About a year before I started University, I had a sort of musical obsession — I wanted to hear as many bands on the Touch & Go/Quarterstick roster as I could. Lucky for me, this wasn’t too difficult; one of the record stores I went to each week had a distribution deal with Touch & Go, which kept the store packed with cheap, interesting records to choose from. This was probably how I found a pair of Bedhead LPs in the store, several years after even the reissues had gone out of print. One day I bought both records with no expectations beyond some vague notion of this thing called “slowcore.” Listening to What Fun Life Was later that evening, I was floored. This unassuming and totally plain-looking record contained some of the most beautiful guitar music I’d ever heard.

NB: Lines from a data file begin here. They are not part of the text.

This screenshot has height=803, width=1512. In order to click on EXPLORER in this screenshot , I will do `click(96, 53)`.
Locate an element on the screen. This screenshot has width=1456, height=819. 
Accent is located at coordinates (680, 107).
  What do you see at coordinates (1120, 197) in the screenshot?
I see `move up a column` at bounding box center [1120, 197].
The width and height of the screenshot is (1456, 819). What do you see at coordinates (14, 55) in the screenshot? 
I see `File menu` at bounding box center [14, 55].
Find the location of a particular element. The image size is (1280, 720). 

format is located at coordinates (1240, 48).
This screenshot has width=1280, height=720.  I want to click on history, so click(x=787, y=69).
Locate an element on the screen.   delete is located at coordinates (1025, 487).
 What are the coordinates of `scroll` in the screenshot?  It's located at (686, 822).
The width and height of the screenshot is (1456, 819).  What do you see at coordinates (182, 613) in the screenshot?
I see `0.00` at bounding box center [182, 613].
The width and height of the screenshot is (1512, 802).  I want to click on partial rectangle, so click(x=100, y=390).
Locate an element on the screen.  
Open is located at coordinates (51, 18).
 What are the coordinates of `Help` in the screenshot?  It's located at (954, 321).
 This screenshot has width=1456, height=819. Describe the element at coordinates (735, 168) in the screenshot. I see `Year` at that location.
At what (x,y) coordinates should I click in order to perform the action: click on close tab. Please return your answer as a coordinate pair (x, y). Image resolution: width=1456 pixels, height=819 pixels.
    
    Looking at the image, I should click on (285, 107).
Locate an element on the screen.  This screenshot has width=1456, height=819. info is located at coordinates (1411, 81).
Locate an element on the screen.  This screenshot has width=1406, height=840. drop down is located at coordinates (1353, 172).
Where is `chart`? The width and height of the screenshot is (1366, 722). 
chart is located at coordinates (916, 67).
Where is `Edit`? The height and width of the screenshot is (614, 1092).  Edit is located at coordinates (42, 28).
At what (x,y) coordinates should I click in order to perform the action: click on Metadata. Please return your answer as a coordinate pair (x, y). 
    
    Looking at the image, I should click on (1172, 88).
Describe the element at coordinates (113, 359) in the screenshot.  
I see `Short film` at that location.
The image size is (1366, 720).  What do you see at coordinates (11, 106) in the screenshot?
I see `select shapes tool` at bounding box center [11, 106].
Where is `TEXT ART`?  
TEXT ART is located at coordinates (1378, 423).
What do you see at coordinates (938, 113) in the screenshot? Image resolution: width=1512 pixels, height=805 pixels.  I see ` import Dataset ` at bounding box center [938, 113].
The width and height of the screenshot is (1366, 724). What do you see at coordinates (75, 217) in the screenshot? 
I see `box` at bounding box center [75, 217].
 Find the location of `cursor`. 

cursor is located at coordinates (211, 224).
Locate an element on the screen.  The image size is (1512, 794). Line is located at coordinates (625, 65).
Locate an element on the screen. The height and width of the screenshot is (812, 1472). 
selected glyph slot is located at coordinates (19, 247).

However, the sequential pairing of “Bedside Table” and “The Unpredictable Landlord” made me suspicious of the whole “slowcore” thing. I remember thinking that, between “slowcore” and the band’s name, Bedhead might sound dreary, but these two tracks proved the opposite — the latter is a relatively upbeat, possibly even lively (albeit in a restrained sort of manner) track, and the former is a mixtape staple. Common to both is the guitar interplay of the brothers Matt and Bubba Kadane: whether hypnotically intertwined or melodically distinct, their shared guitar progressions always move forward instinctively. On “Bedside Table,” the song gradually progresses from a comfortable meander into a raucous outburst that crests with a cathartic moment of sustained feedback between both guitars; the progression is straightforward (quiet to loud), but the variation around it is refined and vaguely triumphant — in short, it’s easy to feel good about.
Bedhead could hardly be considered extroverted, but songs like “Bedside Table” displayed a refined and sharply focused style that was ever so slightly livelier than their name would suggest. Furthermore, the band’s understated nature makes much of their discography difficult to absorb quickly, which is why I find them worth listening to every year. But “Bedside Table” — that song instantly became a favorite, and it did so in such an unassuming manner. It’s easy to sometimes miss this kind of comforting subtlety.